_Problem to solve_:
All of the records should be reproduced word for word, but no images may appear in the copy.

_Records to process_:
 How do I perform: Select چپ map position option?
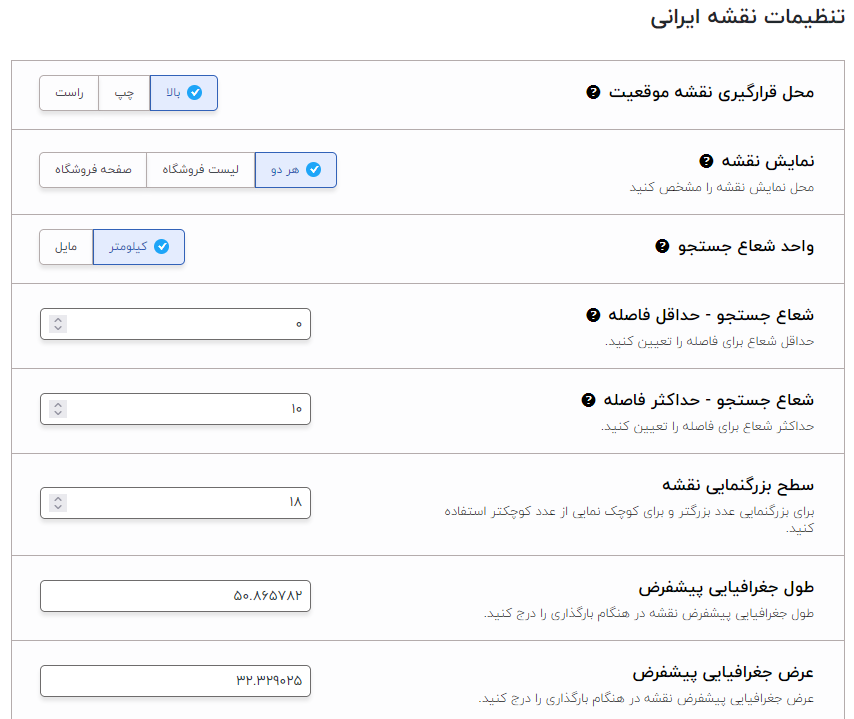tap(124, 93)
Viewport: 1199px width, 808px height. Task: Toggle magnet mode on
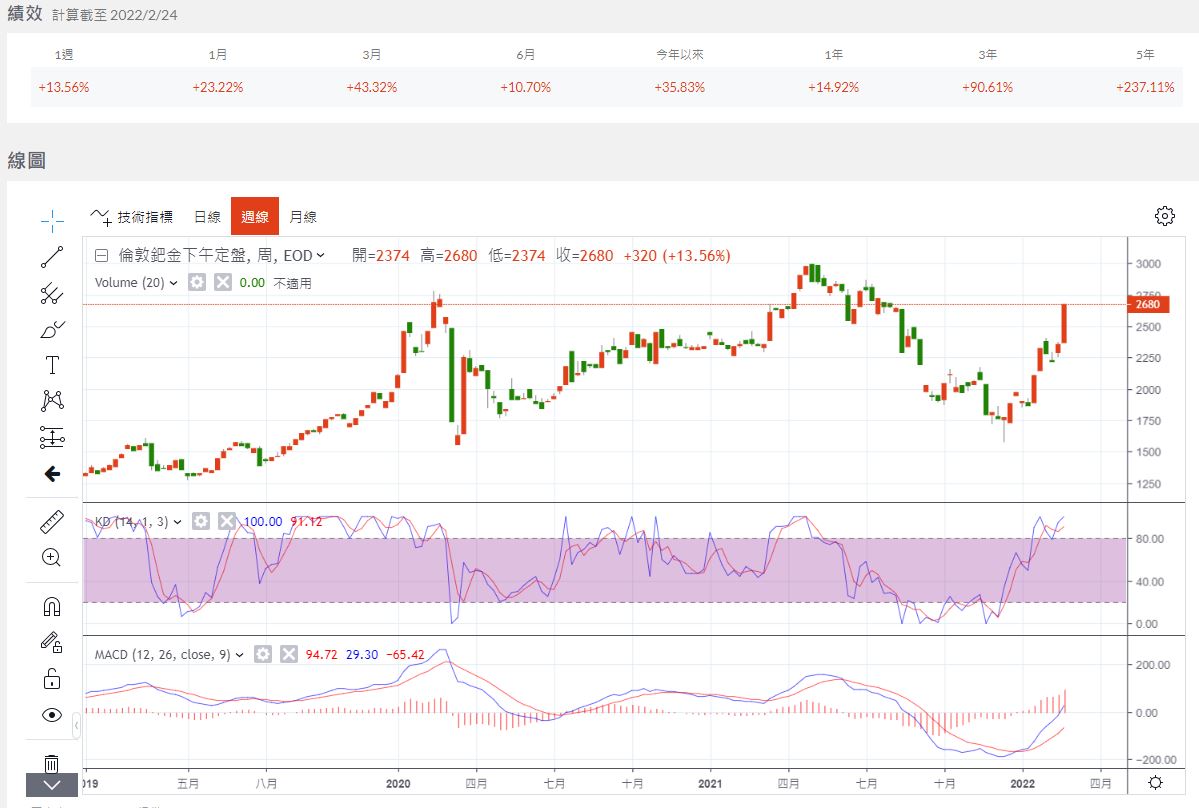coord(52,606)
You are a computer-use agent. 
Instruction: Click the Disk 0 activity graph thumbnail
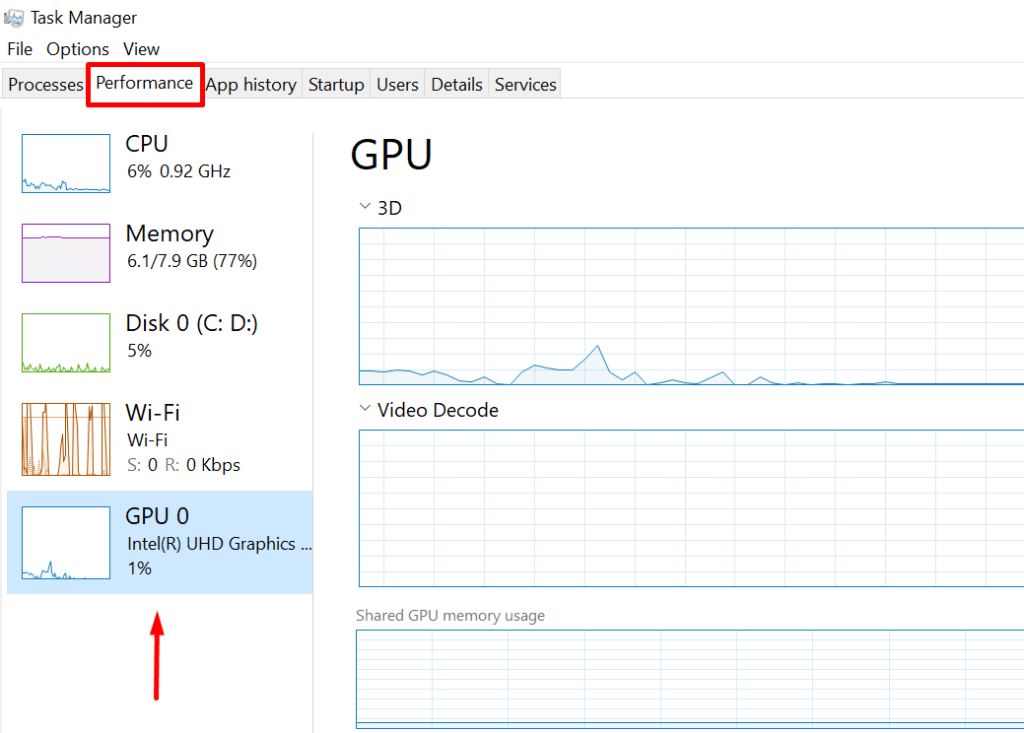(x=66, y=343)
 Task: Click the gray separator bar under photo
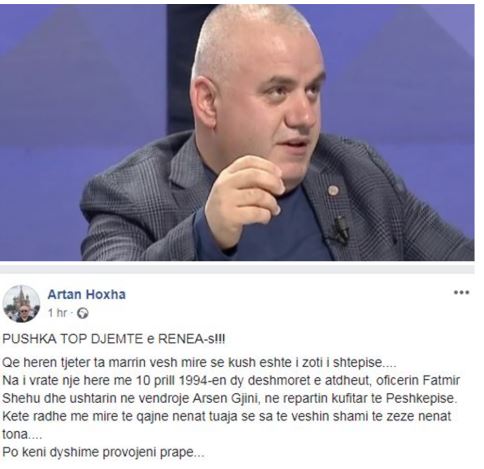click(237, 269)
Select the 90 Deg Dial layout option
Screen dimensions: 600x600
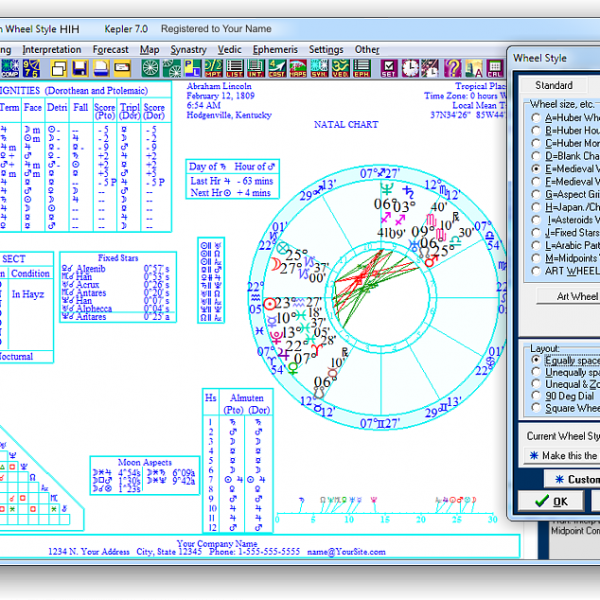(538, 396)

_Response below_:
 How do I perform: Select چپ map position option?
tap(124, 93)
Viewport: 1199px width, 808px height. Task: Toggle magnet mode on
coord(52,606)
You are a computer-use agent. 
Instruction: Click the Disk 0 activity graph thumbnail
(x=66, y=343)
 Task: Click the gray separator bar under photo
click(237, 269)
Select the 90 Deg Dial layout option
Screen dimensions: 600x600
(538, 396)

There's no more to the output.